NASA’s Dawn Spacecraft Studies Bright Spots on Ceres from Sharper Focus

American space agency NASA announced that its Dawn spacecraft will be making a closer attempt to study the mysterious bright spots in a crater on the surface of the dwarf planet Ceres. Ceres is the largest body in the asteroid belt between Mars and Jupiter.

The space agency said these bright spots were first detected by Dawn's instruments during its approach to Ceres. Spotting of these mysterious spots prompted widespread speculations about the presence of ice or salt deposits, volcanic eruptions, icy geysers or impacts that either deposited material of exposed a layer of younger, brighter material below the surface.
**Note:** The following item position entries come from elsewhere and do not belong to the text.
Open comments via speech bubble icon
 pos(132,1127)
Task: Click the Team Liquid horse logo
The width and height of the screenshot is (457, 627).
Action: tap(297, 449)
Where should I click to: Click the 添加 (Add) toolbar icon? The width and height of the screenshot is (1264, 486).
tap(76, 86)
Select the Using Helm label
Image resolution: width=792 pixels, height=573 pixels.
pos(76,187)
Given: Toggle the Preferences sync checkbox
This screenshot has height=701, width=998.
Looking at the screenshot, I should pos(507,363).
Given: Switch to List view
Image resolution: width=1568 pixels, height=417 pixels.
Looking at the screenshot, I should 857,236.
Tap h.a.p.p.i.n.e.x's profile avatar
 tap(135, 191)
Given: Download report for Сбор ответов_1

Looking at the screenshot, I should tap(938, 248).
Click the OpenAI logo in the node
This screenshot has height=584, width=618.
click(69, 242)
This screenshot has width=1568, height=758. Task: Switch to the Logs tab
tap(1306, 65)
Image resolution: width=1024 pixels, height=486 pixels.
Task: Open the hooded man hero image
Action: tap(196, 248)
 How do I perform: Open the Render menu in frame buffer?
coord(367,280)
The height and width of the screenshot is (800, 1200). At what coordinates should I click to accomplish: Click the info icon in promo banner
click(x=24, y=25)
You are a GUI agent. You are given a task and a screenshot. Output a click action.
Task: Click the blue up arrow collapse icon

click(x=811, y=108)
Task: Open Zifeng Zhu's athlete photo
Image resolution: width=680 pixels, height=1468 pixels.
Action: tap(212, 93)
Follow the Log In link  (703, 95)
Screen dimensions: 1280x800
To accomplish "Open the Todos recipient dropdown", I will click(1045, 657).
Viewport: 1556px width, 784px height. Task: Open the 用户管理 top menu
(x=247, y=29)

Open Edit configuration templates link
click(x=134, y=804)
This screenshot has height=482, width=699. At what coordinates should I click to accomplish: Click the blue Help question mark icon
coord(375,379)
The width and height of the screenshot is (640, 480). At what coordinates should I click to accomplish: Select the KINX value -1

The most recent images sent back home the Dawn spacecraft revealed surface features as small as 450 feet across. After seeing the recent images the agency said that the two bright spots now appear to be one very bright area near the center of a crater known as Occator.

Carol Raymond, Dawn deputy principal investigator, said, “Although our data are now of higher resolution, we're still missing key pieces of information that we really need to know the whole picture”.

He said the most important information that they are missing is the detailed chemistry of the deposits in the dwarf planet. They will not be able to know it until they complete the spectral mapping and have fully analyzed those data, he said.

Once the craft gets closer to the surface they’ll be able to better resolve at the level of these individual deposits and assess whether these bright materials are all the same or are there different flavors of the constituents, he added.